Ночью замка не было. Вовка ухватился пальцами за холодную щеколду, потянул на себя. Щеколда тяжело скрипнула, отошла в сторону, скрипнули петли, дверь в подвал приоткрылась, выпуская привычный для Вовки запах перегноя, влажной земли, предчувствия дождя.
Откуда-то сверху прилетел сверкающий окурок, шлепнулся на пол, разбрызгав искры, и тут же погас.
Вовка зашел в подвал.
У Ани колотилось сердце – каждый раз, когда она поднималась с первого этажа на свой родной, седьмой. Стоять в лифте было страшно и невыносимо. Разыгрывалась внезапная клаустрофобия. Казалось, лифт сейчас дернется, застрянет в каком-нибудь косом и кривом положении, так, что часть его накренится под углом и Аня поедет вниз, скользя тапочками по влажному полу. А еще замигают эти вот мутные желтые лампы под пластиковым козырьком. Они же всегда мигают, а потом гаснут?

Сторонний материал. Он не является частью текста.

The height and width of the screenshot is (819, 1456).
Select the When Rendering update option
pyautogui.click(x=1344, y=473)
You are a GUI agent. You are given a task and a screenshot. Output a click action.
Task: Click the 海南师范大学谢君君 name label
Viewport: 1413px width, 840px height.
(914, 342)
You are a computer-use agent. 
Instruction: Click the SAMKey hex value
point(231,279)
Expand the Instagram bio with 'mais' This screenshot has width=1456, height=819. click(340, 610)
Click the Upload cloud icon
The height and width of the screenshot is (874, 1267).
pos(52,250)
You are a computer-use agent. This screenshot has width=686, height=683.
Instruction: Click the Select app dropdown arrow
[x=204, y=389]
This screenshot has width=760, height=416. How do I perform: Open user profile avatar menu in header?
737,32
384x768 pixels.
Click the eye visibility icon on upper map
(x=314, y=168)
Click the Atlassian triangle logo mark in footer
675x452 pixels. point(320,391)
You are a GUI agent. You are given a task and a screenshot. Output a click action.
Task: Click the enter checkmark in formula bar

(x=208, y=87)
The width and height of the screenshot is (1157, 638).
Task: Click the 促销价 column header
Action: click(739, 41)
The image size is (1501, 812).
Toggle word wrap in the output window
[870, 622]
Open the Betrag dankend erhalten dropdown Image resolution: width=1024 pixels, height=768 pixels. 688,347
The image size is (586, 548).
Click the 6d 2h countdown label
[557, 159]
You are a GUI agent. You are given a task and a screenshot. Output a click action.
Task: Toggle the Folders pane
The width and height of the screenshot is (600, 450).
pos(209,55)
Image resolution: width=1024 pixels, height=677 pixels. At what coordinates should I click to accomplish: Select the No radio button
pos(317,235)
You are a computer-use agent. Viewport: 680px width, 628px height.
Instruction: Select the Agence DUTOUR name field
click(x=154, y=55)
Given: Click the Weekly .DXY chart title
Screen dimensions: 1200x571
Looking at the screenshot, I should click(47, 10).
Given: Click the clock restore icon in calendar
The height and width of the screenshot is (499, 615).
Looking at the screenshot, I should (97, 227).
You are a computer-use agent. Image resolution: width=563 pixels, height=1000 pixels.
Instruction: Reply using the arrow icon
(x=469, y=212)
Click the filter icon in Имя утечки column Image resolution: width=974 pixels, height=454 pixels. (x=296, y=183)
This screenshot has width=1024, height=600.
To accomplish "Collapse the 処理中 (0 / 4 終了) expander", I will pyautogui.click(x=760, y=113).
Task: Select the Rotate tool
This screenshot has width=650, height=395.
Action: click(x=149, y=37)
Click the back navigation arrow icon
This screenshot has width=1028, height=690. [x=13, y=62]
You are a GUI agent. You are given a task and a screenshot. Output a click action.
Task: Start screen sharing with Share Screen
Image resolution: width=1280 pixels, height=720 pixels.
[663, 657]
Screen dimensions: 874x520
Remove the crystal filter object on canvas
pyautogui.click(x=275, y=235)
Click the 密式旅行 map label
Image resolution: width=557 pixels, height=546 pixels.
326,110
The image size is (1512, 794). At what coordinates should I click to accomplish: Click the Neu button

Аня останется в темноте и в тишине, боясь издать любой, даже самый негромкий, звук.
Конечно, лифт не застревал. Дверцы распахивались, Аня бежала к двери, отпирала ее и проваливалась в яркий свет коридора.
В квартире было пусто. Никто не встречал. Родители умерли, с бабушкой Аня виделась два раза в неделю, и почти все остальное время проводила одна.
В пятницу вечером к ней приходили подруги – Тома и Ира. Втроем они пили мартини с соком и бесконечно, до рези в животе, смеялись над лекторами, студентами, над тем очкариком Сашкой, который, помните, в среду притащил на пары две самокрутки с коноплей и закурил одну из них прямо на лекции по философии. Много над кем смеялись, много кого обсуждали.